• What the task asks: Please give the lines in the records below as a JSON list of strings, one string per line and no blank lines, starting at the line that contains "Where should I click to: Click the Integrate" and ending at the line that contains "will [86, 113].", both included.

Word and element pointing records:
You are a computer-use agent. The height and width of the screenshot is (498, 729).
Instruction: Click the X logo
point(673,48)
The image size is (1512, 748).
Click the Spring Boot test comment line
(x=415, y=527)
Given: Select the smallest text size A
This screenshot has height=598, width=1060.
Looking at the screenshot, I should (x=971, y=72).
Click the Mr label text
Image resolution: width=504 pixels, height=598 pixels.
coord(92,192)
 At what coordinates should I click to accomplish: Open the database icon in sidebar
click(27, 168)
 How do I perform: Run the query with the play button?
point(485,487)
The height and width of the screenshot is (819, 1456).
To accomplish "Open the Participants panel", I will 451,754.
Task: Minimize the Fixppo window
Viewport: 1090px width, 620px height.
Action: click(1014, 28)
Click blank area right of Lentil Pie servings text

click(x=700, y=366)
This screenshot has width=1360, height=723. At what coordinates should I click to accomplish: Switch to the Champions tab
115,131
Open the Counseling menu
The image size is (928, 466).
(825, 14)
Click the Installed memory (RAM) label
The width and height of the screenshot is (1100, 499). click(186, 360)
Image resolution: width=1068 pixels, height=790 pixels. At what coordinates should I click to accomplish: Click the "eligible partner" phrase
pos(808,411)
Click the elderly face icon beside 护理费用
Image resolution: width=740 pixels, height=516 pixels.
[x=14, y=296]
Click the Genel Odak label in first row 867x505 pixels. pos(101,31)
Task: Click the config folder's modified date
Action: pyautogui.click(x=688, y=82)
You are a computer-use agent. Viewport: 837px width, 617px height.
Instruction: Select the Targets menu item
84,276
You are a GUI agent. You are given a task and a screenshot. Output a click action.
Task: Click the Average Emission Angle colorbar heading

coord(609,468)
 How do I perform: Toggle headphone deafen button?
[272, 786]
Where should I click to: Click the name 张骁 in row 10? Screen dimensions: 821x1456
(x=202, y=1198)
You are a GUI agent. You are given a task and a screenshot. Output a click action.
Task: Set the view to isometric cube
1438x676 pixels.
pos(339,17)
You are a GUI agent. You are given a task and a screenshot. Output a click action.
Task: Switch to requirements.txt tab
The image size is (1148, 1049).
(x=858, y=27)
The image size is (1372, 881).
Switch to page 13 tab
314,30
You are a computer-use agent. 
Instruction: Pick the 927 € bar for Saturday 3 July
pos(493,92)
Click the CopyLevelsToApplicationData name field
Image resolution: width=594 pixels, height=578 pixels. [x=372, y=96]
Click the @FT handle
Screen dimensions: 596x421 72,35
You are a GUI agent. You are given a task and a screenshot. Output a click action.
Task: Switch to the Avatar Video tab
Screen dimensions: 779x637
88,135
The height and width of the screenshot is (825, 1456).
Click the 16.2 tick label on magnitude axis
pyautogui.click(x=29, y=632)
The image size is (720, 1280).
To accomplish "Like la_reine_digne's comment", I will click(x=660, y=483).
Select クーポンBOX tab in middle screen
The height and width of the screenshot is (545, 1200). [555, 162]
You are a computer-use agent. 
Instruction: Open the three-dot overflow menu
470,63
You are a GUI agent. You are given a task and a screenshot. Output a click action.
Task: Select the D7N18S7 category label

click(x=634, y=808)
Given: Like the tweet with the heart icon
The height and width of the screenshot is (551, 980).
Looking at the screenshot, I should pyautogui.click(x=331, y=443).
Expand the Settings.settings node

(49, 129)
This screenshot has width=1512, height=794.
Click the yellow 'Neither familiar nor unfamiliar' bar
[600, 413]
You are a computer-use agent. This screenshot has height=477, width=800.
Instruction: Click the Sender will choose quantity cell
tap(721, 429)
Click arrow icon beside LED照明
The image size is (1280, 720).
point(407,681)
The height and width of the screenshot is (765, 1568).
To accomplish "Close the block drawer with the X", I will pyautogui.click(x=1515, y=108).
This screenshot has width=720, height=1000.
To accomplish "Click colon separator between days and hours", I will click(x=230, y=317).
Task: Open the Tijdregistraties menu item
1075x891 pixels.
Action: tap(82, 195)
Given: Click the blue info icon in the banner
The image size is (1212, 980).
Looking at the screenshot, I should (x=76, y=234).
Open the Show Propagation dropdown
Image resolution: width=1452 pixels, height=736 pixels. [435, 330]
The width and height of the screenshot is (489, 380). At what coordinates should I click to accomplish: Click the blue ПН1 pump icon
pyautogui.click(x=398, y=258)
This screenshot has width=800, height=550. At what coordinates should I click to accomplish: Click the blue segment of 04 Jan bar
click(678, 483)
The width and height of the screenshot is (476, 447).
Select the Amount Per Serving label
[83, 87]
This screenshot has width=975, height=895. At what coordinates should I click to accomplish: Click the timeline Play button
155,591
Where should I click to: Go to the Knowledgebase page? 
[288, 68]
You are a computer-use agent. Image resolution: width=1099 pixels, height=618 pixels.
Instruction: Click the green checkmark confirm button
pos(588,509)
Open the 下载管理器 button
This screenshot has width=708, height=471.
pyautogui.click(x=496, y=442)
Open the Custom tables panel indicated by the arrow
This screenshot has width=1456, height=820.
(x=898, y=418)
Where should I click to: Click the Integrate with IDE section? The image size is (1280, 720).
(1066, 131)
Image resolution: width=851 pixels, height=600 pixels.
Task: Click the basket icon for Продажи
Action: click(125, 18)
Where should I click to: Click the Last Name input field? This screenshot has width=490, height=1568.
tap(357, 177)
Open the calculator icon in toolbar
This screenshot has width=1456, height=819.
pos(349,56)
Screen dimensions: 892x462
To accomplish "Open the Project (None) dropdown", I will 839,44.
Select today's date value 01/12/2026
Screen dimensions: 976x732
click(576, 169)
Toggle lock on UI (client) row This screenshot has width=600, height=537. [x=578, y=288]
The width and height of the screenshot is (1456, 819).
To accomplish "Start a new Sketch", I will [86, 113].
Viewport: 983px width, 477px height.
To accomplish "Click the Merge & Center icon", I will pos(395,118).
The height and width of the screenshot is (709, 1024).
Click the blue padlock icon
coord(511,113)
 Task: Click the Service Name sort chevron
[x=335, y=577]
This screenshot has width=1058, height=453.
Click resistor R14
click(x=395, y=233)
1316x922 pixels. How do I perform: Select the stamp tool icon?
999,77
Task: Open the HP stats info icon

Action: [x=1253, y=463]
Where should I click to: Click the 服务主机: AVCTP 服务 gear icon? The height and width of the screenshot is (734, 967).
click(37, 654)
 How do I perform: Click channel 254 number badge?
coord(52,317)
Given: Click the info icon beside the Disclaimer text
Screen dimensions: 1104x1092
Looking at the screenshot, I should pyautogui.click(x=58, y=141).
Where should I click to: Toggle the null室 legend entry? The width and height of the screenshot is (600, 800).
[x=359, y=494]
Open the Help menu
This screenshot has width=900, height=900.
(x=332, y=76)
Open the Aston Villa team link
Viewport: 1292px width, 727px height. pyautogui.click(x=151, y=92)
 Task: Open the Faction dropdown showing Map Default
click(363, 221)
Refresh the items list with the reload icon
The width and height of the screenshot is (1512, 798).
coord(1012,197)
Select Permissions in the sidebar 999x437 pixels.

• Correct response:
[
  "Where should I click to: Click the Integrate with IDE section? The image size is (1280, 720).",
  "(1066, 131)",
  "Image resolution: width=851 pixels, height=600 pixels.",
  "Task: Click the basket icon for Продажи",
  "Action: click(125, 18)",
  "Where should I click to: Click the Last Name input field? This screenshot has width=490, height=1568.",
  "tap(357, 177)",
  "Open the calculator icon in toolbar",
  "This screenshot has width=1456, height=819.",
  "pos(349,56)",
  "Screen dimensions: 892x462",
  "To accomplish \"Open the Project (None) dropdown\", I will 839,44.",
  "Select today's date value 01/12/2026",
  "Screen dimensions: 976x732",
  "click(576, 169)",
  "Toggle lock on UI (client) row This screenshot has width=600, height=537. [x=578, y=288]",
  "The width and height of the screenshot is (1456, 819).",
  "To accomplish \"Start a new Sketch\", I will [86, 113]."
]